夏の終わりはひとそれぞれで、母は高校野球が終わると夏の終わりを感じるらしい。最近の僕にとっては、会社の夏季休暇の終わりがすなわち夏の終わりであって、結局今年ものんべんだらりとお盆休みを過ごしてしまった。親友の一人に誕生日が八月三十一日のヤツがいて、そいつは夏休み最後の日を毎年複雑な気持ちで迎えている相変わらずマセたガキだった。

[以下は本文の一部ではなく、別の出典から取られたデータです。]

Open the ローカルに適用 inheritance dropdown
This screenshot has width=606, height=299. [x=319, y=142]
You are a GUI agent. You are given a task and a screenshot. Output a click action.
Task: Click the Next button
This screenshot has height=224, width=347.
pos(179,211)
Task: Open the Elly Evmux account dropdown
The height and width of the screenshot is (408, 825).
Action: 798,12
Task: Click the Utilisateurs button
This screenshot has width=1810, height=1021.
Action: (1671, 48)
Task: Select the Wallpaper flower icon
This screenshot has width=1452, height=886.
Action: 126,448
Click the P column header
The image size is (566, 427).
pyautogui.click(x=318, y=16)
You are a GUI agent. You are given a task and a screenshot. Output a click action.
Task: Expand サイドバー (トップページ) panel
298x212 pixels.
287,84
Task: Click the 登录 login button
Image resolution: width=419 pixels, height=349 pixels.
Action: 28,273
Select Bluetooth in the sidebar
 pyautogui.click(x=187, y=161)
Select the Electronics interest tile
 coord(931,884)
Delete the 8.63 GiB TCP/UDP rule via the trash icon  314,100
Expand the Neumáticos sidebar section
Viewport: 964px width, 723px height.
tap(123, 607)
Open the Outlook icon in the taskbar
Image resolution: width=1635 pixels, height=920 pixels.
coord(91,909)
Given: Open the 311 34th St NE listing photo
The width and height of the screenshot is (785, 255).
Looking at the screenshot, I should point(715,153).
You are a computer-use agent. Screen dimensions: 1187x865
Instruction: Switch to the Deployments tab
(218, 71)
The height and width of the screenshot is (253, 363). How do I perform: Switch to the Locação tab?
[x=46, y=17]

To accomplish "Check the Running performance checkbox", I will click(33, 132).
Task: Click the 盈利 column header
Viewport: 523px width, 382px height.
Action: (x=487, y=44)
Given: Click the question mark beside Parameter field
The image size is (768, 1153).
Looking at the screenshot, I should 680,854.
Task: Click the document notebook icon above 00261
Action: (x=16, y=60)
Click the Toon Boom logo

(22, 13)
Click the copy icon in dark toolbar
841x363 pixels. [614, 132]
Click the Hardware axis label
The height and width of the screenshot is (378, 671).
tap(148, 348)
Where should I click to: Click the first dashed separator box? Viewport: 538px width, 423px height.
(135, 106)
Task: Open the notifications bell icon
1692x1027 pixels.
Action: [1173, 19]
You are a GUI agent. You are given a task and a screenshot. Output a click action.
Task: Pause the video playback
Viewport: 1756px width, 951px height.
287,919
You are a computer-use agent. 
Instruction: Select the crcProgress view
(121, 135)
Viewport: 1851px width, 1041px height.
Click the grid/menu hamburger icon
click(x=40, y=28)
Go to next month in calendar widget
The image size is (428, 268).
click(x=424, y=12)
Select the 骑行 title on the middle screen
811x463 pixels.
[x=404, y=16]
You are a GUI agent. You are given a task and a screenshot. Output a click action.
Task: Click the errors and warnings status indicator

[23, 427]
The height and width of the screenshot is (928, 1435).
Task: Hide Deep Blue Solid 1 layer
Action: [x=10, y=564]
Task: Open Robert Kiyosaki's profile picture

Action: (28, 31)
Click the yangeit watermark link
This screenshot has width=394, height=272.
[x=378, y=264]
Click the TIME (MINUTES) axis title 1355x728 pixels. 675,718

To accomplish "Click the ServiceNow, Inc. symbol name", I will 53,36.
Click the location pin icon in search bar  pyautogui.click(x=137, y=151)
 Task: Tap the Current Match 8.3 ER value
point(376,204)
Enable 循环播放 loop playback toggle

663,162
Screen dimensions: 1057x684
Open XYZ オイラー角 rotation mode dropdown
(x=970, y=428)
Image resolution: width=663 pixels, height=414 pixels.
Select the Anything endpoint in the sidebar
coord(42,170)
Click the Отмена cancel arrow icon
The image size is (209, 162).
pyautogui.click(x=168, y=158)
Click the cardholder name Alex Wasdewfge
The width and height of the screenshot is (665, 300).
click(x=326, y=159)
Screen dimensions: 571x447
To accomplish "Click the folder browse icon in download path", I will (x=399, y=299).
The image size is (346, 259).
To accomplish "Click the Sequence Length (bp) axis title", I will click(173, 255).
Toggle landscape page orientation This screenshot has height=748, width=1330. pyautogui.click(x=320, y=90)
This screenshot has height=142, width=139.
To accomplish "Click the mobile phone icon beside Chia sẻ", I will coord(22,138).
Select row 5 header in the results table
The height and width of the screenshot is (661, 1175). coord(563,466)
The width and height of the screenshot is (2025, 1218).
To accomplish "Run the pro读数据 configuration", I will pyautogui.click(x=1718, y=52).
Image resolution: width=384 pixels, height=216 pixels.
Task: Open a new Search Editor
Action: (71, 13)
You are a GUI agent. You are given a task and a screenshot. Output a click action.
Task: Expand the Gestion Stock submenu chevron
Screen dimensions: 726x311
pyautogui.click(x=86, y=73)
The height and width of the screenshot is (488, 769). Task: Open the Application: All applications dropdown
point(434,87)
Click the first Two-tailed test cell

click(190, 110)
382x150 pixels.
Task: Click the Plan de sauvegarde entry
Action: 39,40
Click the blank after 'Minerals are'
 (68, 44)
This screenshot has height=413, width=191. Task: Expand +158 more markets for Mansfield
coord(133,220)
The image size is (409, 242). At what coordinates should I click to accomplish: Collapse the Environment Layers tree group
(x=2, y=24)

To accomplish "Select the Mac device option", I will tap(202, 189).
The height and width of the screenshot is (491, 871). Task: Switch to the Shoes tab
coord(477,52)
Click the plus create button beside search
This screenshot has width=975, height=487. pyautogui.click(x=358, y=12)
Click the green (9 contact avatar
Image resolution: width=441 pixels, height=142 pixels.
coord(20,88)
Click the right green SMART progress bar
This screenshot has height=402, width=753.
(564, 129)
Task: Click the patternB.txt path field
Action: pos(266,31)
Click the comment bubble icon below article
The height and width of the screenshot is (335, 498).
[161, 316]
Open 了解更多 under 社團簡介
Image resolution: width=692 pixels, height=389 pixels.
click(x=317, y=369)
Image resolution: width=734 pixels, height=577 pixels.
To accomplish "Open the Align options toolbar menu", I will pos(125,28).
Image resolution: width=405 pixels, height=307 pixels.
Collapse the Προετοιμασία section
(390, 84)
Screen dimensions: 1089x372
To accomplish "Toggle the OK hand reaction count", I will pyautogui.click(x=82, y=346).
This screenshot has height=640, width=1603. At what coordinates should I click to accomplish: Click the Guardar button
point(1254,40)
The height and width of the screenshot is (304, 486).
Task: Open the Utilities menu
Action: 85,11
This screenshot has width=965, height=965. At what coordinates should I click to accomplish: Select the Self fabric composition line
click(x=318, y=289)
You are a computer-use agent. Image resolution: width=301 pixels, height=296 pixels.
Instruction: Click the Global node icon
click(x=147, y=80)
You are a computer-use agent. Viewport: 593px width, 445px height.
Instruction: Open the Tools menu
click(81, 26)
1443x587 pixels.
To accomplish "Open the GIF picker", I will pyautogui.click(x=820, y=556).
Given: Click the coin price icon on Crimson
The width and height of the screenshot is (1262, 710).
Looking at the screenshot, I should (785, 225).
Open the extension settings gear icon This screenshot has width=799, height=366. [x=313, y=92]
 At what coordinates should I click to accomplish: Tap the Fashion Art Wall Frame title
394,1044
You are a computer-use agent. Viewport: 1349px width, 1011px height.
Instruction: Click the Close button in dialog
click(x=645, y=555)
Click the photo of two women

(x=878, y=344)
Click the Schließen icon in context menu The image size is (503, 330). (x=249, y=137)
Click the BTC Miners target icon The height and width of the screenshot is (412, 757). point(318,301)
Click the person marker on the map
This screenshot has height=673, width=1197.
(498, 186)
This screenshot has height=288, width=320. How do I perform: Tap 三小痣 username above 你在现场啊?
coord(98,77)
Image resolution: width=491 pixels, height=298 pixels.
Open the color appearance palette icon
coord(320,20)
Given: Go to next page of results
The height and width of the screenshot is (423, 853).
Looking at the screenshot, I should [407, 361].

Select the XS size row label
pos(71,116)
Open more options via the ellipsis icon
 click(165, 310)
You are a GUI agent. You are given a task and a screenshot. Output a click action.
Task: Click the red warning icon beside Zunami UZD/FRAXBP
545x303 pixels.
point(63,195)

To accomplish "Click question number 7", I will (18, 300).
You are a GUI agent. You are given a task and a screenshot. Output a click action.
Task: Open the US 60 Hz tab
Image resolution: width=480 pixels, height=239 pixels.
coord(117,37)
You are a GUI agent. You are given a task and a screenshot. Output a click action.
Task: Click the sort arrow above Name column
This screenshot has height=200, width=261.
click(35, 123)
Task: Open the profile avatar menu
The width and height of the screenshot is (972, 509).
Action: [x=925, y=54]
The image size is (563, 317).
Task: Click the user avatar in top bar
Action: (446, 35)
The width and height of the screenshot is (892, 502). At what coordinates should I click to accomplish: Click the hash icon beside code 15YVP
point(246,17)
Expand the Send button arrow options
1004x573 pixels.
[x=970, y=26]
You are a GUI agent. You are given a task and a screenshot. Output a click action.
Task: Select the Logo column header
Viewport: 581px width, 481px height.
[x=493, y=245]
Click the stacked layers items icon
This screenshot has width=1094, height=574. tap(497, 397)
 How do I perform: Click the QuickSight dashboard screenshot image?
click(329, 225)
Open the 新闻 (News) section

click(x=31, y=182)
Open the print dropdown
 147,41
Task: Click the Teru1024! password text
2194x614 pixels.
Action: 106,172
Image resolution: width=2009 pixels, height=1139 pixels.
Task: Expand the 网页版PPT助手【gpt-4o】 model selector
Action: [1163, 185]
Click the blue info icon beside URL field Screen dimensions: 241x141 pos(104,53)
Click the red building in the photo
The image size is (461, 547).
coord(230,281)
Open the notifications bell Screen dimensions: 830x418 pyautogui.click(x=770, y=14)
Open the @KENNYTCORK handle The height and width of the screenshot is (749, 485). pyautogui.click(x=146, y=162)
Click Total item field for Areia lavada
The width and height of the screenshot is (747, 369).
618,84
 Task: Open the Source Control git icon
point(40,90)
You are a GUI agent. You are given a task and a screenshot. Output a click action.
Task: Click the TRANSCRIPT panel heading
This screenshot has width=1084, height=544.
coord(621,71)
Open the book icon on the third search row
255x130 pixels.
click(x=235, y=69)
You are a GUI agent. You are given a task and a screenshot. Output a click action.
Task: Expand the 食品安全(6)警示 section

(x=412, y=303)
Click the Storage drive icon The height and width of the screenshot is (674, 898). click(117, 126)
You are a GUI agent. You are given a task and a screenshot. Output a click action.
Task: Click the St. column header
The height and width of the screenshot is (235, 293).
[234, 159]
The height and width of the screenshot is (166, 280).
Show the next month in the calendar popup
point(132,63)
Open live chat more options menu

しかしながら、そんなアイツも、そして僕も、子どものころはそうやって、夏の終わりは八月末だと信じて疑わなかった。

大江千里の夏の決心という歌が大好きなのだが、でも、やりたいことを金で買って溜め込んでる僕には夏休みは長いと思うし、一ヶ月でも自由になる時間があれば積みゲー積読もいっぱい崩せるんだぜと日頃から息巻いていて、でも夏休みってそんなライフハックのロスタイム用にあるわけじゃなくて、空が青くて雲が白くて水がキラキラで木がざわざわで、そんな景色を日々体験する時間で、そんな時間を過ごしていたらやっぱり夏休みは短いってことになるわけで、たぶん虫かごと虫あみと麦わらを装備したあの夏の僕はよつばみたいに最強だったんだ。